Personally, I think it's the quality of lyricism and risks taken to sound different.
Now, we can admit that the lack of risk comes from backlash of fans in the scene who are terrified of the sound changing/losing heavier guitar riffs for synths. BUT I think that has scared a lot of bands to branch out AT ALL. We lose the creative liberties that made albums like A Fever You Can't Sweat Out and Folie a Deux SO great. They were unlike anything else at the time. You try to make a cabaret punk album now and everyone thinks it's too poppy or not true to the band (as though they know that better than the band itself).
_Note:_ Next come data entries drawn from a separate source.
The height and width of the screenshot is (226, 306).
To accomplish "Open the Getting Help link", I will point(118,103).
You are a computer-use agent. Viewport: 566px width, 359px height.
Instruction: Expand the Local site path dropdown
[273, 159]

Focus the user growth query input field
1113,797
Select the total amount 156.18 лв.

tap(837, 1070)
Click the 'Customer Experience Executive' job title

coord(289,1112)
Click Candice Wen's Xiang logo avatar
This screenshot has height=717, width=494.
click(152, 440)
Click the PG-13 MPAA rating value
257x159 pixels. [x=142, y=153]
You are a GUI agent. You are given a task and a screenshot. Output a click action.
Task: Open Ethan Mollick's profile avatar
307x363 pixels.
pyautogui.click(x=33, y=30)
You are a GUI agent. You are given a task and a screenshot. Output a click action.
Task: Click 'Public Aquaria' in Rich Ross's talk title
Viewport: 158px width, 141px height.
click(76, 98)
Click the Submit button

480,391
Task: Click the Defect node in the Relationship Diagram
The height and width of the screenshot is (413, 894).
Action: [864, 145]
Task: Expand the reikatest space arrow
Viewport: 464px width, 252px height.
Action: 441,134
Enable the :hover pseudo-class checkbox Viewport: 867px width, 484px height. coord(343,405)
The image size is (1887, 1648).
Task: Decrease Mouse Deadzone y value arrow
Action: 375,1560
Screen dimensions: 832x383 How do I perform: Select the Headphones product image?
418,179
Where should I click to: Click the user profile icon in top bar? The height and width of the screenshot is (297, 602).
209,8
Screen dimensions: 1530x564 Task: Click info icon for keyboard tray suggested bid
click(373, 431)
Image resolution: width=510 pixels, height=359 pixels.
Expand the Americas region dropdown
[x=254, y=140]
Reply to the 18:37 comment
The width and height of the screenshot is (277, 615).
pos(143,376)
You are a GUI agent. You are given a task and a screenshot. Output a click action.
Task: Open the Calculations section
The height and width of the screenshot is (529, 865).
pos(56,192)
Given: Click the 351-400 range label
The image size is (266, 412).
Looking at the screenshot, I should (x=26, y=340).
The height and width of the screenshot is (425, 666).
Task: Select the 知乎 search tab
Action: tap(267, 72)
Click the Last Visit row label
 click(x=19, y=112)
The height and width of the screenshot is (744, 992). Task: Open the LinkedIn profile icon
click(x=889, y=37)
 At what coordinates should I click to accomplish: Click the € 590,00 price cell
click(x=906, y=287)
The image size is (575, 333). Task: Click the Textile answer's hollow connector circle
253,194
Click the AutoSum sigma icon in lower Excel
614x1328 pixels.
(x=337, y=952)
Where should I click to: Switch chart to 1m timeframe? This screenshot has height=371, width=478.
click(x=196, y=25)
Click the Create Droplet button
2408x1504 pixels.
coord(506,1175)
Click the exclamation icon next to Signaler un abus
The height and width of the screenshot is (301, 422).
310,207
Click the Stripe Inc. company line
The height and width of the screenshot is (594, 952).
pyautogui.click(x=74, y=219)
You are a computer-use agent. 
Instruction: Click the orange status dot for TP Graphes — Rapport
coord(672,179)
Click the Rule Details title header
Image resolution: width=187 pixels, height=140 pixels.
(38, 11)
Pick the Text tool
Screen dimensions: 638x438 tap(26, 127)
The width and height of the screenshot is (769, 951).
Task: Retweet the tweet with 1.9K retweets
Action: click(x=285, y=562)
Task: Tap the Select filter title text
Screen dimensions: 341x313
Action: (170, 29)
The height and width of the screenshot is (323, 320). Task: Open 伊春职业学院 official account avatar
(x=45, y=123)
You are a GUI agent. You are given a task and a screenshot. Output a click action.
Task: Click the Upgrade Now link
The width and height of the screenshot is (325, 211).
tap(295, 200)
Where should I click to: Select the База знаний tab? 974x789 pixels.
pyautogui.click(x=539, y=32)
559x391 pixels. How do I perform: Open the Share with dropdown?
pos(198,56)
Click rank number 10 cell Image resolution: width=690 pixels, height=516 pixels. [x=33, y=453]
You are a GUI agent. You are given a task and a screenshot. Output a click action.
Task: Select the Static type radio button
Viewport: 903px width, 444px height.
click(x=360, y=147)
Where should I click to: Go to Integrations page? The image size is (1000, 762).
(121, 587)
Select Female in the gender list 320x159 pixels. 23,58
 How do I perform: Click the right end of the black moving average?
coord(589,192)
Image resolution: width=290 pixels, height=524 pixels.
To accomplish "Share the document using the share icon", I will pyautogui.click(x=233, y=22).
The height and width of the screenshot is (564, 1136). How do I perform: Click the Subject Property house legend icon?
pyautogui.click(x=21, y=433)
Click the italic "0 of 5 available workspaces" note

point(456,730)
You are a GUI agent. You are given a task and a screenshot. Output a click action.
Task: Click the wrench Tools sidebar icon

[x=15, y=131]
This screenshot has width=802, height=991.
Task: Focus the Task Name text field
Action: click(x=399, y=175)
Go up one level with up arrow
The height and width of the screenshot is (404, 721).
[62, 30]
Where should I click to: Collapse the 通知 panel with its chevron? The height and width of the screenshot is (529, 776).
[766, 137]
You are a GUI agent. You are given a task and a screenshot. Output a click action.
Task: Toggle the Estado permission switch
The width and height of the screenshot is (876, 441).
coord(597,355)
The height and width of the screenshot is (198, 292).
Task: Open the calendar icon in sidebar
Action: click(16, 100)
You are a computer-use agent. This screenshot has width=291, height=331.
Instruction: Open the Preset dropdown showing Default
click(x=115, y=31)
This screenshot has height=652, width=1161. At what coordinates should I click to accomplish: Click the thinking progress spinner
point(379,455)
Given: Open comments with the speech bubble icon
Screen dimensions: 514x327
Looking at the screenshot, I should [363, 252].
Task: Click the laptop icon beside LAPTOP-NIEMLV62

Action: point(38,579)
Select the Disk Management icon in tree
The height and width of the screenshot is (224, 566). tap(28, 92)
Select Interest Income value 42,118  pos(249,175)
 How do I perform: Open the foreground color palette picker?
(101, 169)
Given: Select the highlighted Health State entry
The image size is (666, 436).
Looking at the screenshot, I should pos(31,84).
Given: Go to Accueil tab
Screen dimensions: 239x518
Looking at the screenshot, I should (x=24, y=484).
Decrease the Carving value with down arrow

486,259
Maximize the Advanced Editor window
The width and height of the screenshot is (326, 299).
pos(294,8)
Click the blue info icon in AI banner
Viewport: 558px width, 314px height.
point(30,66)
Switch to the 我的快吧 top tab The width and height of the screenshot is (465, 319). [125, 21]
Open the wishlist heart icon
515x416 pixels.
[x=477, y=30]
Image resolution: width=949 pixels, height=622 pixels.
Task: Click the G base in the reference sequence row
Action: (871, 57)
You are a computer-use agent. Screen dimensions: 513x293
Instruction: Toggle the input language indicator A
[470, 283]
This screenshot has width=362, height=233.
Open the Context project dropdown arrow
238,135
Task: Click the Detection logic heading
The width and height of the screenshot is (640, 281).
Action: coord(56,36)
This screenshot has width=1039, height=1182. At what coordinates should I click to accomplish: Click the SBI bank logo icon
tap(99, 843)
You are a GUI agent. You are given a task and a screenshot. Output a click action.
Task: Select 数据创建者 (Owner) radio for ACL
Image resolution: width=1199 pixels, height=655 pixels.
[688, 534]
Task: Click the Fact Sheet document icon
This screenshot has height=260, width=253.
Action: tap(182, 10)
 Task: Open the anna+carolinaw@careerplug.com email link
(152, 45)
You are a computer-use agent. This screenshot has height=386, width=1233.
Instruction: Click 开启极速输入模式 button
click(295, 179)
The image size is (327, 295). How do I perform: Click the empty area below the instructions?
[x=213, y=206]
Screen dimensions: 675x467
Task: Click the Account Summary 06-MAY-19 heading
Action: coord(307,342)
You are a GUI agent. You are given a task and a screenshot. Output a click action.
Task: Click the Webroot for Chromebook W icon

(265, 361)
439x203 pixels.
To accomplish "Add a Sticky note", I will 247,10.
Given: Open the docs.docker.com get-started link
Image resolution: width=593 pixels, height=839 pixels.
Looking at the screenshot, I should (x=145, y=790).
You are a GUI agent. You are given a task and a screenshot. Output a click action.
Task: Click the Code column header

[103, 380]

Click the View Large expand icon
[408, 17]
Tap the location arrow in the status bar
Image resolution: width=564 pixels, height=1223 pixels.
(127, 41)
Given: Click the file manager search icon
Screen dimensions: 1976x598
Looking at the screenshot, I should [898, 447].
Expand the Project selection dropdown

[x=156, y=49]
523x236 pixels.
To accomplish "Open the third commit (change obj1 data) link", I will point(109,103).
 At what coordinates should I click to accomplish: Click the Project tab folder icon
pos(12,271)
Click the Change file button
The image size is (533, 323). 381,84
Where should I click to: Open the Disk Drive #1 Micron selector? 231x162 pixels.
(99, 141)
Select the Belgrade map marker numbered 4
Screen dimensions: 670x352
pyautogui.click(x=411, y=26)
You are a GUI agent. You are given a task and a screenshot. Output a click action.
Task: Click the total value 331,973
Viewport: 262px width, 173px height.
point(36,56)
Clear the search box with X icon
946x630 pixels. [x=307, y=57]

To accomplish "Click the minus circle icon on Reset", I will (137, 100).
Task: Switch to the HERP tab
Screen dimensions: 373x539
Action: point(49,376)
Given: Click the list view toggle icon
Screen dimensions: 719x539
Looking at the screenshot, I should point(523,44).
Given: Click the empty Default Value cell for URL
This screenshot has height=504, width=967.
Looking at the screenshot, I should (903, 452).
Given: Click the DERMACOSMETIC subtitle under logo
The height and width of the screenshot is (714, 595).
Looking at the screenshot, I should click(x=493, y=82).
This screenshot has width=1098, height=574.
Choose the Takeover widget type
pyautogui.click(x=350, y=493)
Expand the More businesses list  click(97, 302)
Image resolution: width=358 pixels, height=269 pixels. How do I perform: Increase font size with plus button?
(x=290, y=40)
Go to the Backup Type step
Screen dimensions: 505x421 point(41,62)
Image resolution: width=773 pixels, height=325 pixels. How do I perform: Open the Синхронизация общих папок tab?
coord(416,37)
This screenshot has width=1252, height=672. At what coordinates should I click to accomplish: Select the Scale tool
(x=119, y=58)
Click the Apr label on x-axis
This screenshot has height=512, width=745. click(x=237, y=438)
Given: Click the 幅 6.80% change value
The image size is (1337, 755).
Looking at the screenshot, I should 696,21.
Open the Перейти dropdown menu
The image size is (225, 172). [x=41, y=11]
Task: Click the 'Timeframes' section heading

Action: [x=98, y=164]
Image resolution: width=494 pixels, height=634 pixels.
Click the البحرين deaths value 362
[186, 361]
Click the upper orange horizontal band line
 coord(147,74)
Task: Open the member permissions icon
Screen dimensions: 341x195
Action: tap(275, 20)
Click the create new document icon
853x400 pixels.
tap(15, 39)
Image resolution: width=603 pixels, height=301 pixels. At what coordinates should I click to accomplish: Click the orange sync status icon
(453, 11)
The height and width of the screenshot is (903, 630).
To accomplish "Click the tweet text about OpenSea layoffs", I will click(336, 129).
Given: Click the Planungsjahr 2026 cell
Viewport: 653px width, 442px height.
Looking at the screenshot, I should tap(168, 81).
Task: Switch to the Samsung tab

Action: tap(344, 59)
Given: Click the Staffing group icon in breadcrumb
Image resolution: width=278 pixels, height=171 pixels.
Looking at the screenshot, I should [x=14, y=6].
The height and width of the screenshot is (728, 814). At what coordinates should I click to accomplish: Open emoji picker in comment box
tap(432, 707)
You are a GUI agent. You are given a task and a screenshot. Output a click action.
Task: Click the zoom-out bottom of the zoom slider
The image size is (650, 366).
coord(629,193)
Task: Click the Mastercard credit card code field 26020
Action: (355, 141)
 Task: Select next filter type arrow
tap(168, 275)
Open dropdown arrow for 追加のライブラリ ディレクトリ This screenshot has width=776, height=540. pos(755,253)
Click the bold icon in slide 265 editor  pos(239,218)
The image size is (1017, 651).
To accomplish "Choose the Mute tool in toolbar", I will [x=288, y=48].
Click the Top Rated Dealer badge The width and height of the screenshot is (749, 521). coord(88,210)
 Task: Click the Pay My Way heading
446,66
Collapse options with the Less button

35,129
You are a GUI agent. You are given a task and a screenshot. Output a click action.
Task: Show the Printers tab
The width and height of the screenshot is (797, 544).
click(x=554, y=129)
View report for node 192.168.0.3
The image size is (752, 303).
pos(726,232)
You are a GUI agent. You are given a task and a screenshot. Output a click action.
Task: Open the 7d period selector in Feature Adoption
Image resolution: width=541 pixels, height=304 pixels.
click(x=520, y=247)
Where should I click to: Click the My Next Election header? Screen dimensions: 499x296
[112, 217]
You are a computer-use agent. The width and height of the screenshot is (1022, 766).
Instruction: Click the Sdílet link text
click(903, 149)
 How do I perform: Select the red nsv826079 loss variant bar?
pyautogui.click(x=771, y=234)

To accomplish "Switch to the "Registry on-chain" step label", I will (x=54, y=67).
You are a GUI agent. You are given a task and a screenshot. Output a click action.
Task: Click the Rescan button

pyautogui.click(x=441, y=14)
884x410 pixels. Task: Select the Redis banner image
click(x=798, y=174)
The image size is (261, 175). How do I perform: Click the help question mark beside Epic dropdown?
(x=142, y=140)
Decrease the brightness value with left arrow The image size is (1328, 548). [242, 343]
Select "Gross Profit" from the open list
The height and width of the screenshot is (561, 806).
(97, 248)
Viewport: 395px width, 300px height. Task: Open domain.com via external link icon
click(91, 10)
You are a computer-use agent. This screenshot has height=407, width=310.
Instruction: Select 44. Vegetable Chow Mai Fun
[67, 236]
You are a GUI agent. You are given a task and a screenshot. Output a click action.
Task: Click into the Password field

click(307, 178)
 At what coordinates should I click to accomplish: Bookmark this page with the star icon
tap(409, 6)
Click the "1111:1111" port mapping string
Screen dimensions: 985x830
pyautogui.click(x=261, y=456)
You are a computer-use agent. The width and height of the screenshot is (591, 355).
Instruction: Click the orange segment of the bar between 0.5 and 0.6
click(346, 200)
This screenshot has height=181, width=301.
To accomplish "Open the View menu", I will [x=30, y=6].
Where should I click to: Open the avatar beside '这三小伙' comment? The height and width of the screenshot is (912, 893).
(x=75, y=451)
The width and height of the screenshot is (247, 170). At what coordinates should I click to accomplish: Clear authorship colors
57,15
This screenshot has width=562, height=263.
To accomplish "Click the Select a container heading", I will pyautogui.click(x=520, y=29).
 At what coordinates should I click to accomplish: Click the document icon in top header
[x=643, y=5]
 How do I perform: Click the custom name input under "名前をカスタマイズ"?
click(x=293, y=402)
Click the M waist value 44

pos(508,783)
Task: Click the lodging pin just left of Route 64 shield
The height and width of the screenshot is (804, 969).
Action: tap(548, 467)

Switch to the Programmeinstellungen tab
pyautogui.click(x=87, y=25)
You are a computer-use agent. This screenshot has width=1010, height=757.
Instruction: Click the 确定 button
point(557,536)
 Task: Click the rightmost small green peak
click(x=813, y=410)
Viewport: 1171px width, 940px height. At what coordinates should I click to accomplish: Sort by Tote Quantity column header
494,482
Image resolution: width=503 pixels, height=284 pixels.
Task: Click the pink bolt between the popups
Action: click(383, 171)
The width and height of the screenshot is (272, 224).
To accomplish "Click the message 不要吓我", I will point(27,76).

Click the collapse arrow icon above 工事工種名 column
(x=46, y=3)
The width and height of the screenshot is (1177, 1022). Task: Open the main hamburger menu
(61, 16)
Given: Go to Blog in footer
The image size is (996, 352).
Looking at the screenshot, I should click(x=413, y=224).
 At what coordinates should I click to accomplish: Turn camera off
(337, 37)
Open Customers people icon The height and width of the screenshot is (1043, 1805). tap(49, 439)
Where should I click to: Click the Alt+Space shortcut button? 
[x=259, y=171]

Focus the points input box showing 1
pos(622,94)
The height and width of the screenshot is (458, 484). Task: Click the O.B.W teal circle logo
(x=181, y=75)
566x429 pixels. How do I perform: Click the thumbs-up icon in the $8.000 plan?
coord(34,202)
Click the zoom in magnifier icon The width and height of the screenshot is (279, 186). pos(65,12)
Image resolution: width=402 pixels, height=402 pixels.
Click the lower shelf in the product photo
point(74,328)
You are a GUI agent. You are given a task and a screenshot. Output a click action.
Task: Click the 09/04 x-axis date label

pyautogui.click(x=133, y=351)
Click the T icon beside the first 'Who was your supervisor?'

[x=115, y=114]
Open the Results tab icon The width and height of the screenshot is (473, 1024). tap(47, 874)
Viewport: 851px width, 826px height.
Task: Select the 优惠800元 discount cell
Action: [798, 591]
The quality of lyrics,,,, I'm not sure what we can attribute that to. The lack of proper teen angst and vivid descriptions is a bit gutting. We don't get lines like "it's not me, it's you. actually it's the taxidermy of you and me" or "I'm sure you would want to give up the ghost with just a little more poise than that. Or is it God who chokes in these situations?" or "I will never end up like him behind my back i already am, keep a calender this way you always know the last time you came through".
These songs were still about love, loss, revenge, jealousy, etc. but the writing was so much more polished. I'm sure part of that comes from the obsession with seeming dark and introspective, but we don't have bands writing like this anymore (at least not many).
The creativity, brilliance, and risk behind these songs is what keeps them popular today and what made the bands so big in the first place. I'm hoping for a sort of pop-punk renaissance that will re-establish why we all fell in love with the genre in the first place!
Who knows if it will come, but I am hopeful.